Plus / minus 25'000 t Getreide

Die Anbauplanung sei keine leichte Aufgabe, rechnet Alexandre Bardet vor: «Wenn bei unserer Fläche IP-Suisse-Brotgetreide von rund 25'000 ha jeder Landwirt eine Tonne mehr oder weniger pro Hektare erntet, reden wir über plus oder minus 25'000 t Getreide.» Ausserdem werden wie erwähnt die Anbauflächen für IPS-Getreide nicht weiter ausgedehnt. Es sei sicher nicht das Ziel, in Zukunft wieder zu einer Um-Labelisierung gezwungen zu sein. «Wir wollen das produzieren, was wir verkaufen können», versichert Bardet. Man verhindere mit diesem Schritt heuer aber auch, dass Schweizer Getreide wegen mangelnder Verfügbarkeit Marktanteile verliere.

«Wir wollen das produzieren, was wir verkaufen können»
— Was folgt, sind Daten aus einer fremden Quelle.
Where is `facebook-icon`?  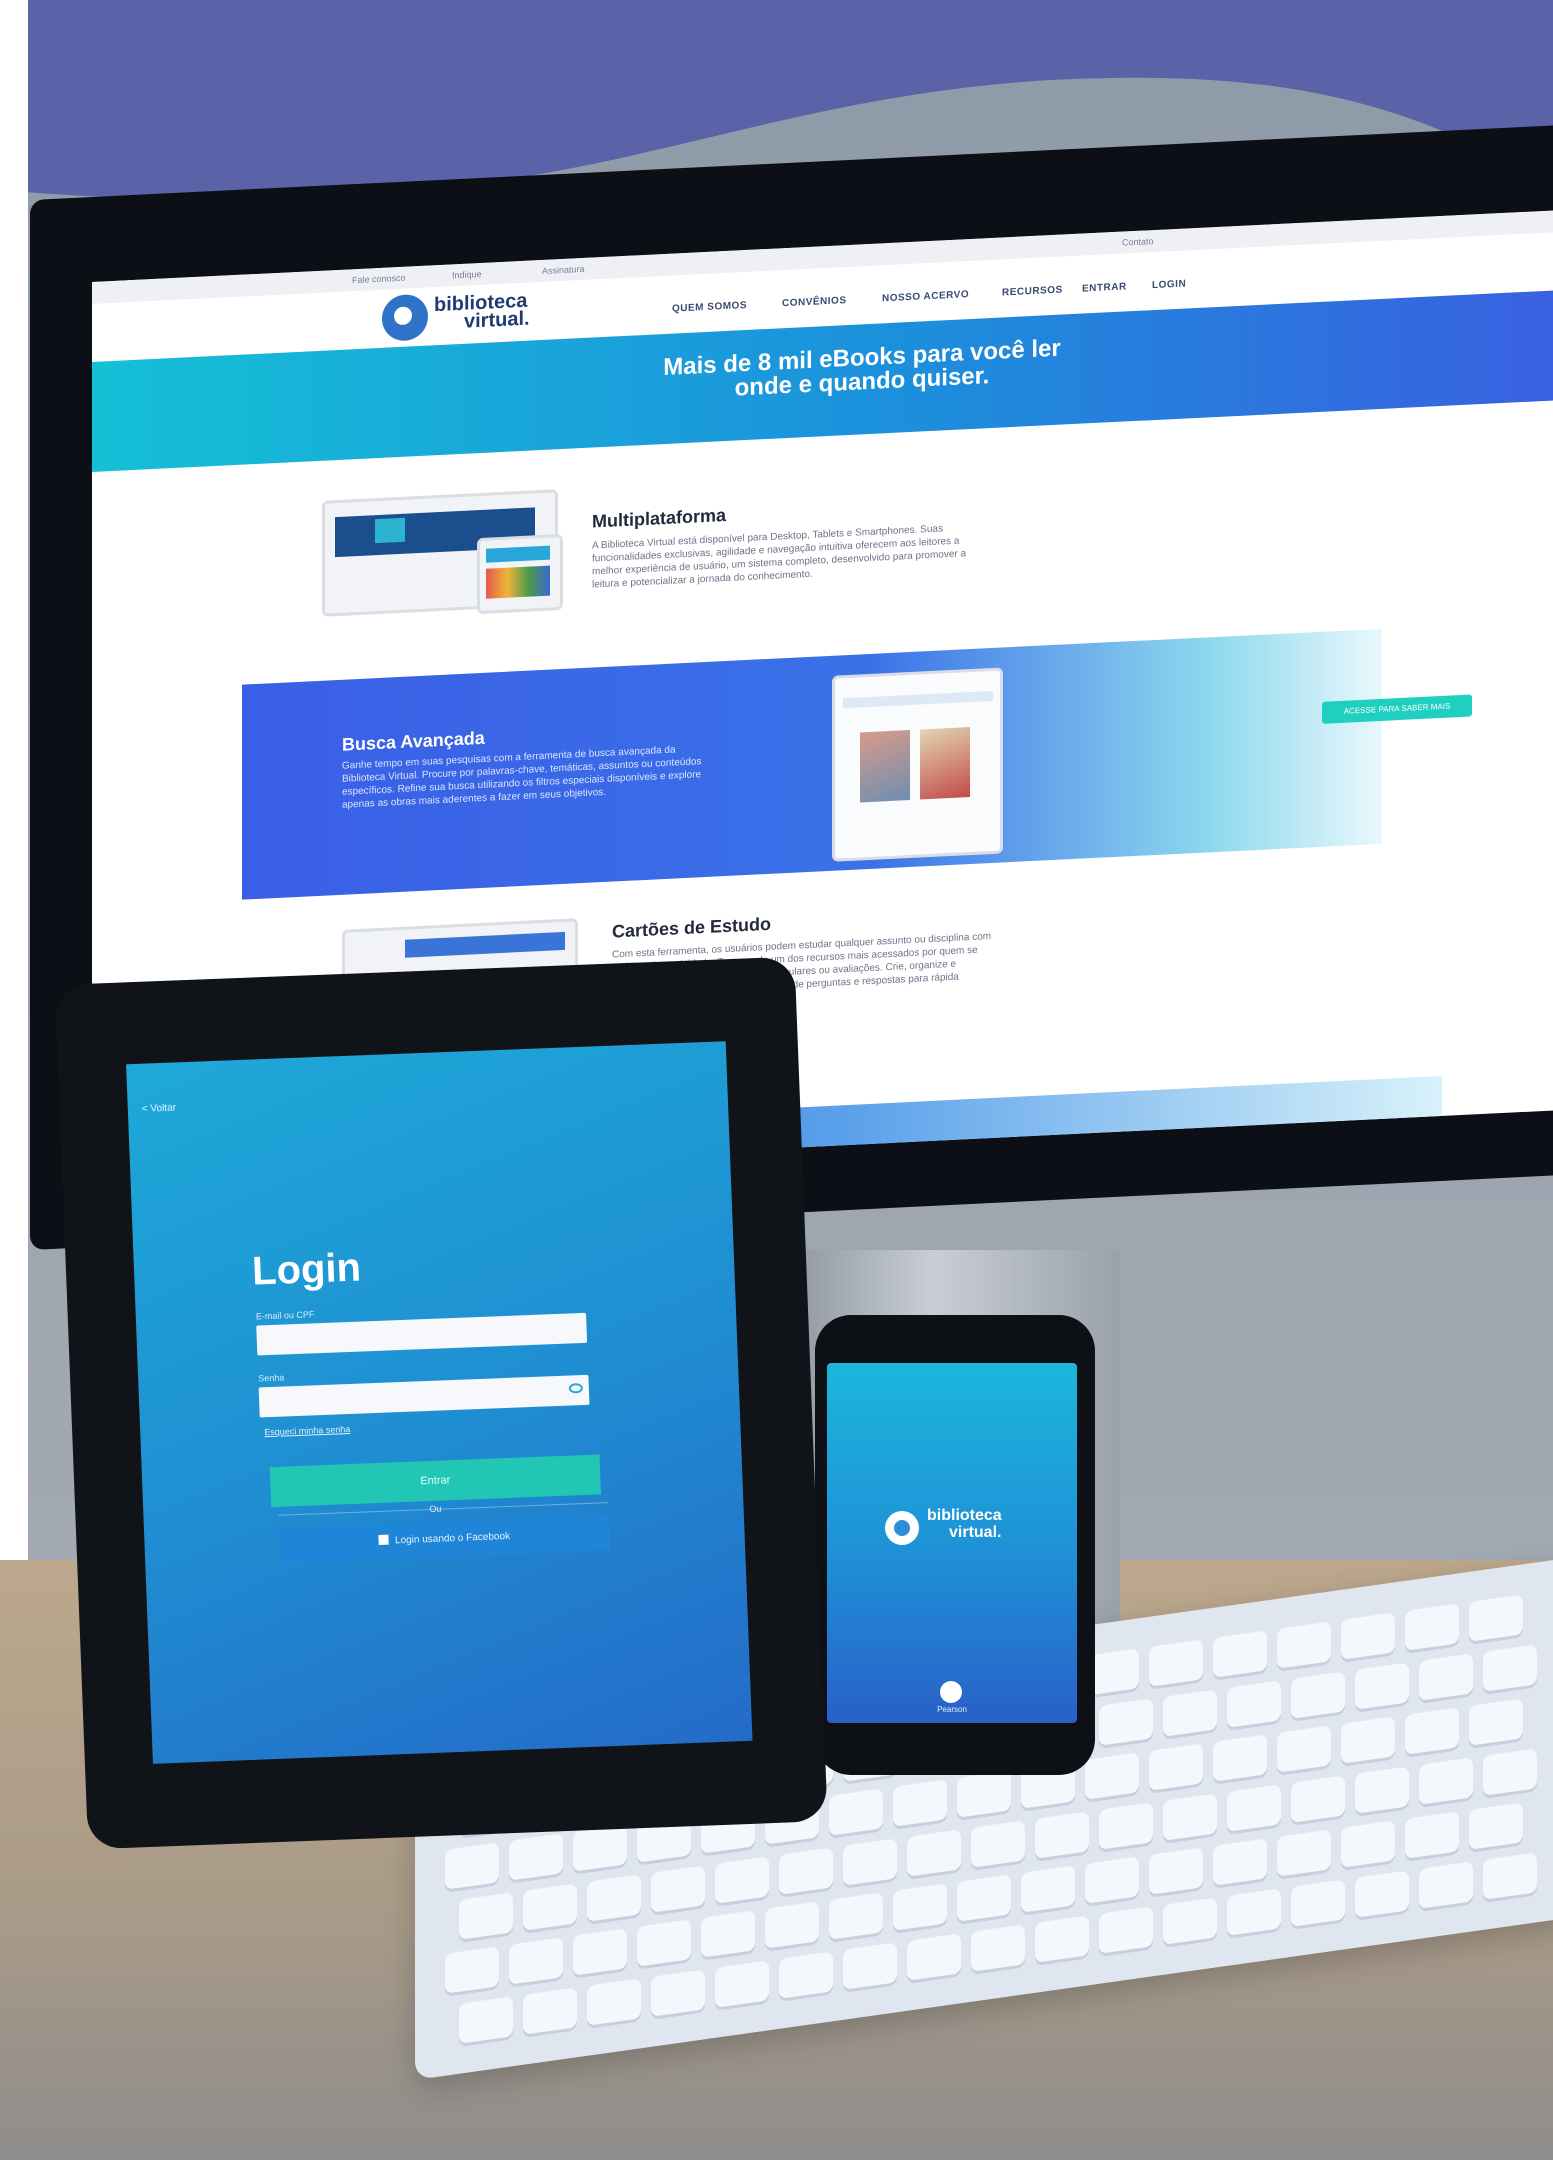
facebook-icon is located at coordinates (384, 1540).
Alexandre Bardet, IP-Suisse, über das Ziel der Labelorganisation

 

Motion KnechtWarum der SGPV den günstigen Import von Getreide für Stärke unterstütztMontag, 6. November 2023Billiger Getreideimport via Stärke-Produktion?
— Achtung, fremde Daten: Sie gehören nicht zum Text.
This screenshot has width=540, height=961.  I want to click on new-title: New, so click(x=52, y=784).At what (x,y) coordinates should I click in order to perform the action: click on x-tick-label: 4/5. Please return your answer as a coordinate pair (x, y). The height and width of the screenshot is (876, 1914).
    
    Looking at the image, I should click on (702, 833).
Ebenso wie die Um-Labelisierung zur Marktentlastung stösst die Zustimmung des Schweizerischen Getreideproduzentenverbands (SGPV) für die Motion Knecht auf Unverständnis. «Damit werden Müller unterstützt, die ein Schlupfloch im Zollgesetz gefunden haben, um die Übermengen im Schweizer Getreidemarkt noch zu vergrössern», kritisiert Markus Lüscher. Es sei nicht die Aufgabe der Schweizer Bauernfamilien, die Überkapazitäten der Müllereibranche zu erhalten und zu finanzieren, argumentiert er.  

Ein Teil darf Mehl werden
«Das ist ein kompliziertes Thema, das wir seit Jahren diskutieren», erklärt Pierre-Yves Perrin, Geschäftsführer des SGPV. Es gebe dabei eine kurz- und eine langfristige Perspektive: «Kurzzeitig geht es um 13'000 t Getreide, die aus inländischer Produktion vermarktet werden könnten.» Mit einer Ablehnung der Motion Knecht bliebe es nämlich dabei, dass 75 Prozent von für die Stärkeproduktion importierten Getreides auch dafür genutzt werden muss. Das entspricht in etwa der technisch möglichen Ausbeutemenge von 75 Prozent. Bei einer Annahme der Motion sinkt diese «Ausbeutenorm» zurück auf das Niveau von vor 2021 (55 Prozent) und etwa 20 Prozent des zur Stärkeproduktion zollfrei eingeführten Weizens dürften zu Mehl vermahlen werden.

Es würde am Weizen fehlen
«Ohne das Korn aus der Stärkeproduktion hätten die Mühlen jährlich 50-60'000 t weniger Weizen zum vermahlen», so Perrin. Damit gingen bedeutende Marktanteile verloren und es käme zu einer starken Konkurrenz unter den Mühlen sowie Druck auf die Preise, warnt der SGPV-Geschäftsführer. «Es würde Stärke importiert statt Getreide, das man im Inland verarbeiten kann.» Er rechnet in diesem Fall mit so hohem Preisdruck, dass durch die höhere Ausbeutenorm nichts gewonnen wäre.

«Wenn die Müller ein Problem haben, beeinflusst das auch die Produzenten», stellt Pierre-Yves Perrin fest. «Wir sind alle in einer Branche. Wir verhandeln und diskutieren, sind aber auf gesunde Abnehmer angewiesen.» Daher gelte es, die langfristige Perspektive zu sehen und die Motion Knecht zu unterstützen.